Was erwartet uns im Musikbetrieb in den nächsten Monaten, vielleicht auch Jahren?

Höppner: Das Positive ist, dass sich neue künstlerische Vermittlungsformen auftun, vor allem die Entdeckung des digitalen Raums. Damit meine ich nicht das Streaming aus Mangel an Alternativen. Wir haben jetzt die Chance, diesen Raum als künstlerischen Ort zu verstehen, ihn neu zu denken und ernst zu nehmen. Insgesamt habe ich aber eine eher düstere Perspektive für die kommenden Jahre. Daher richtet sich die Forderung des DMR an die Länder, mehr Eigenverantwortung für ihre Kultur- und Bildungshaushalte zu übernehmen. Sie sollten sich verpflichten, diese Haushalte bis 2023 mindestens auf der Ausgabenhöhe des diesjährigen Haushaltes fortzuführen. Wir haben 2021 ein Superwahljahr, danach sehe ich die Gefahr, dass die Haushalte in Bund, Ländern und Kommunen von überproportionalen Kürzungen betroffen sind.

In der Kultur- und Bildungspolitik kritisieren Sie die Eingangserleichterungen für das Musiklehramt, um den Bedarf an Schulen kurzfristig zu kompensieren. Ihr Lösungsansatz ist der lange, aber lohnende Weg. Gibt es da keine Abkürzung?

Höppner: Auf die Schnelle ist das Problem nicht zu lösen, davon bin ich fest überzeugt. Man kann es nur lindern. Unsere Forderung ist auch kein Seitenhieb gegen Quereinsteiger, da gibt es viele positive Beispiele. Aber es kann nicht sein, dass so ein komplexes Feld wie die Musik in eine Spirale der Deprofessionalisierung gerät. Die ganze musikalische Bandbreite soll ja vermittelt werden. Die Schulmusik-Ausbildung an Hochschulen und Universitäten ist sehr teuer, weil sie differenziert und umfänglich ist. Man kann jetzt Übergangsregelungen schaffen. Aber das Thema „Quereinstieg“ wird von Finanzpolitikern der Länder gerne benutzt, um zu sagen: Es geht doch, dann können wir uns die lange Ausbildung ja sparen. Für die Qualität des Musikunterrichts an Schulen wäre das desaströs.

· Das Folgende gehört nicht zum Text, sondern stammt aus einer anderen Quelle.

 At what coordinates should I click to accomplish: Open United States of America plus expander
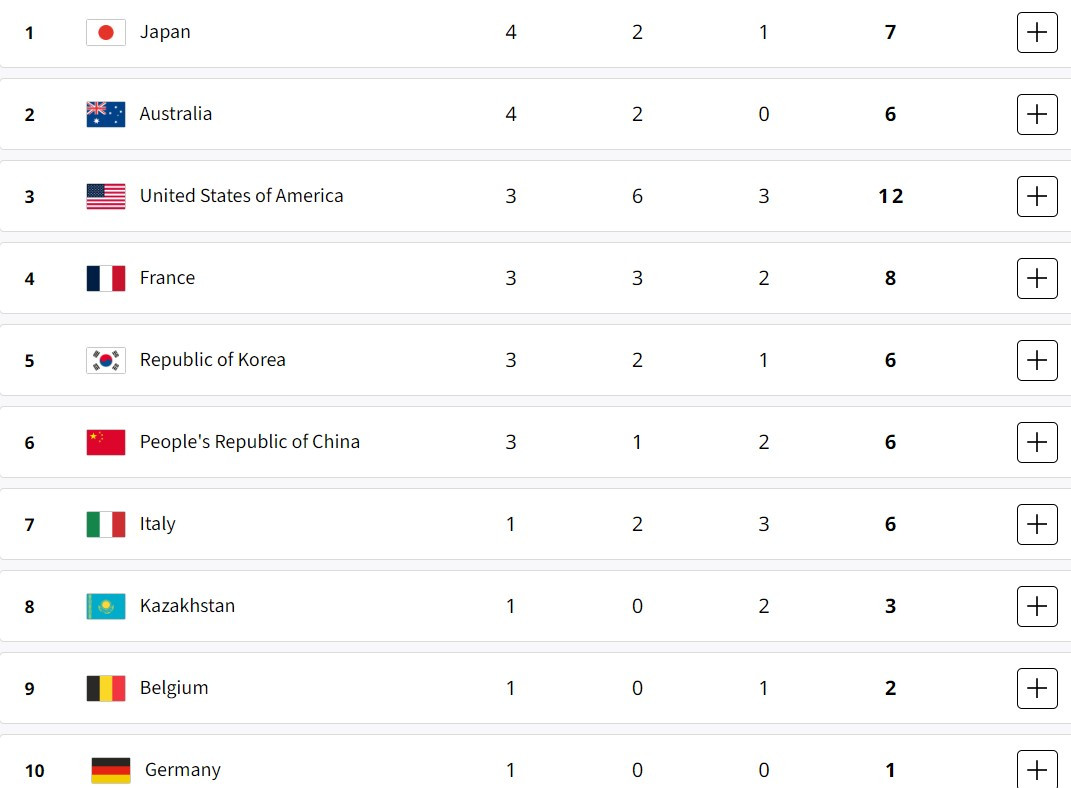(x=1037, y=196)
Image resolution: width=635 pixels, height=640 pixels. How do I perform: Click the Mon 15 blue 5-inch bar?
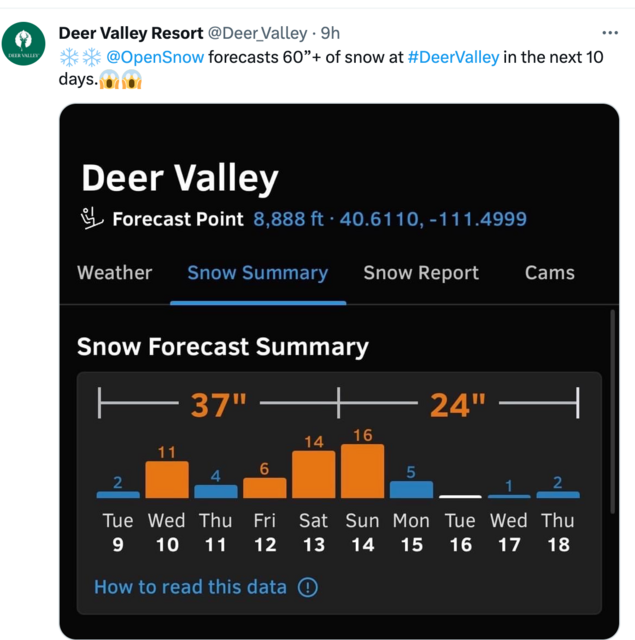[411, 489]
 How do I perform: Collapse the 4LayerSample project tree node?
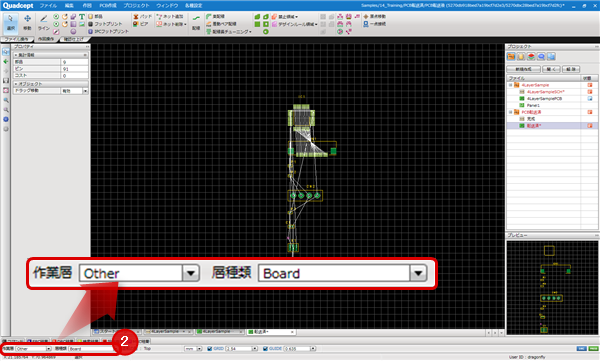tap(510, 85)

Ein weiteres großes Thema der letzten Wochen war der Rassismus in den USA, aber auch in Deutschland. Wie wird der DMR hier aktiv?

Höppner: Wir haben fast hundert Dachverbände im DMR und sind sehr breit aufgestellt, was die Themen angeht, die uns als Bürgerinnen und Bürger dieses Landes bewegen. Rassismus, Antisemitismus, Homophobie, Gewaltverherrlichung sowie die Frage, wie wir mit der Natur umgehen. Ich bin froh, dass wir uns auch zu diesen gesellschaftspolitischen Themen in unserer letzten Mitgliederversammlung mit dem 5. Berliner Appell klar positioniert haben. Das ist unsere Arbeitsgrundlage und bestimmt unser tägliches Tun, hier ganz wachsam zu sein und Missstände zu benennen.

Sie erwähnen die Bürgerinnen und Bürger dieses Landes. Was kann jeder einzelne jetzt tun, um das Musikleben hier wieder erstarken zu lassen?

Höppner: Einfach aktiv werden und mit seinen Wahlkreis-Abgeordneten ins Gespräch kommen! Es ist ein vollkommen unterschätztes Mittel, mit denen, die man gewählt hat, in Kontakt zu bleiben und diese Menschen auch zu fordern. Das hat eine enorme Wirkung auf die Politiker, aber es passiert noch zu wenig!